TECH FOR THE TIMID: Dreaming of electric sheep

Can’t sleep? There’s a (n)app for that, says serial insomniac Terence Kennedy 
BACK in the day I thought I could game the exam system with a much-touted new technology: sleep-learning.
A tape recorder (remember them?) with a timer squawked a continuous loop tape of my study material through a desperately uncomfortable speaker under my pillow.
What I got out of it other than a bruised ear was massive sleep deprivation and trouble staying awake for the actual exam. Any actual learning was probably from having to recite the material onto the tape in the first place.
Sleep-learning quickly fell into disrepute when researchers announced it was ‘impractical and probably impossible’. But today like millions of others, I still rely on bedtime technology – now to actually get me to sleep and never mind the Valium.
Brits who haven’t managed to nod off by 00:48 UK time often swear by the poetically soporific Shipping Forecast to dust their eyelids.
My own remedy is much simpler and more flexible: smartphone by the bedside, preloaded with BBC podcasts, and one comfortable earphone. Dry-as-dust history analysis ‘In Our Time’ is a guaranteed Horlicks; the hilarious ‘News Quiz’ absolutely isn’t.

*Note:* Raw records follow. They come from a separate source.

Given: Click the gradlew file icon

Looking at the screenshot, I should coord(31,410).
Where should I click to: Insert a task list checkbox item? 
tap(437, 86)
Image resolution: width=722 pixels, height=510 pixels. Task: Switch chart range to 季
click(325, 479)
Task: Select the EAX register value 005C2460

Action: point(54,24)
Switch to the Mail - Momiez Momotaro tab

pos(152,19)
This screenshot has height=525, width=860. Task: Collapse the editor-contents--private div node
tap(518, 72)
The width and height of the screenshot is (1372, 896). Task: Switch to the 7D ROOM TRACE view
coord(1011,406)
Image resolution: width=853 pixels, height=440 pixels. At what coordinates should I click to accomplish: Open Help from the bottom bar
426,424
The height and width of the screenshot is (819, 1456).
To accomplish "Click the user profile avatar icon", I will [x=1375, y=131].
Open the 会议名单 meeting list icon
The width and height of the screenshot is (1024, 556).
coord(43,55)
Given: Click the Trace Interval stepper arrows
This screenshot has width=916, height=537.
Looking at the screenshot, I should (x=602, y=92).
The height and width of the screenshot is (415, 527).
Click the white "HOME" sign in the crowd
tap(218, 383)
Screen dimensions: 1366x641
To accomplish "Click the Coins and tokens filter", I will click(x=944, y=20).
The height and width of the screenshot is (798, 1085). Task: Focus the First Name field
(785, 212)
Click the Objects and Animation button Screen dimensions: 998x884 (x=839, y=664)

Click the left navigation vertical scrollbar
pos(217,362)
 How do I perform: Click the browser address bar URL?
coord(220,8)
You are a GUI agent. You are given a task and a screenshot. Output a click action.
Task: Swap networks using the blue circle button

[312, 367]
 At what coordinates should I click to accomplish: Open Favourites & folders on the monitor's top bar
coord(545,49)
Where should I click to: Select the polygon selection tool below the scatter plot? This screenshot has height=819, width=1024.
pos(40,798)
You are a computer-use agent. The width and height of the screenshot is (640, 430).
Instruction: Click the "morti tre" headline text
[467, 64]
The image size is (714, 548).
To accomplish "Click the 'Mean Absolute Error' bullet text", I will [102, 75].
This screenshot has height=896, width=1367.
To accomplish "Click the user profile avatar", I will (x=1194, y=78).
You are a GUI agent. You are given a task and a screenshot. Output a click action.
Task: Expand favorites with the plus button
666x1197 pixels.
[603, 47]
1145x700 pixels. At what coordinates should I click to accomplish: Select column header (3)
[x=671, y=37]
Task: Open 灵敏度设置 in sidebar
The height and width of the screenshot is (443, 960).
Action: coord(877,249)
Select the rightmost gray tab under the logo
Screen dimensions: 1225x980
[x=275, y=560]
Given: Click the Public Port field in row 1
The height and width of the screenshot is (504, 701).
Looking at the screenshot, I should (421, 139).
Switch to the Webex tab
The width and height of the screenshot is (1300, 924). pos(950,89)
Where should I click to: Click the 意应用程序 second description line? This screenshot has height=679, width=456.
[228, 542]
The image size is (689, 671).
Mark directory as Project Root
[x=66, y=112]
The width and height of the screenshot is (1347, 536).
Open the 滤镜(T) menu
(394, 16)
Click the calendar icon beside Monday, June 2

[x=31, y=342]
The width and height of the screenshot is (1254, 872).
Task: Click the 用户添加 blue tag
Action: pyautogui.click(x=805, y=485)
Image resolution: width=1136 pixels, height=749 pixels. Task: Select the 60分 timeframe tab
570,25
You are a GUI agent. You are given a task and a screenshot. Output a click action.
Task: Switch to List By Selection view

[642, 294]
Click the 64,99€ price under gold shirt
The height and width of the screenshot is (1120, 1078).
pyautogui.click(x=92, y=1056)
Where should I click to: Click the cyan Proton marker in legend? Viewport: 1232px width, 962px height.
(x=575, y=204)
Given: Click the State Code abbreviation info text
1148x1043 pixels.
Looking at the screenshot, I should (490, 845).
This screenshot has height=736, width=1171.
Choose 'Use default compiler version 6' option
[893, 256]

Extreme aficionados go one step further, downloading ‘the world’s most boring podcasts’ to do the trick: from monotonous recitations of the that least-read famous book, James Joyce’s ‘Ulysses’, to tide tables delivered with no inflection, to ‘Game of Drones’ (yes, really), to two people you don’t know and don’t care about discussing their relationship at excruciating length.
Of course the object of the exercise is to stop the onset of the mind-clutter which can haunt us all in the wee small hours when no amount of sheep-counting works.
There is another approach for the hard-of-sleeping: white noise, a synthetic noise source for sound masking.
Hit the Google or Apple store and there are dozens of white-noise-type apps, many free, and if you prefer something less hissy than white noise itself, take your choice falling asleep to the clacking of a railway carriage, a purring cat, the gentle pitter-patter of rain on the roof or even the rumble and whine of an airliner cabin but without the chicken or beef.
Sleep inducement apart, these apps are a blessing in another way: a boon to those of us who can’t concentrate in noisy spaces.
Driven to distraction by your colleague’s whine, the crackle of a nearby TV or the ceaseless song of the Hoover?
Grab a decent pair of isolating over-ear headphones and work obliviously instead to anything from Metallica to Beethoven’s Tenth. Which does indeed exist by the way, though even Ludwig’s staunchest fans wish it didn’t.
Terminal boredom
THE astonishingly popular American ‘Sleep with Me’ is unlike any podcast you’ve ever heard.
Each episode is designed to get more boring the longer you listen, a sort of interestingness decrescendo. And it must be working given that it gets nearly 3 million downloads a month.
In a recent episode its deadpan presenter describes in mind-numbing, droning detail how to build a birdhouse – for one hour and 17 minutes.
Other topics shuffle from children’s fairy stories as told by an entirely disinterested parent, to no-holds-barred descriptions of the narrator’s latest holiday. And lest you might feel you’ve missed a gem, there are currently 738 of the darn things to download. Good night, sleep tight, make sure the earphones don’t bite.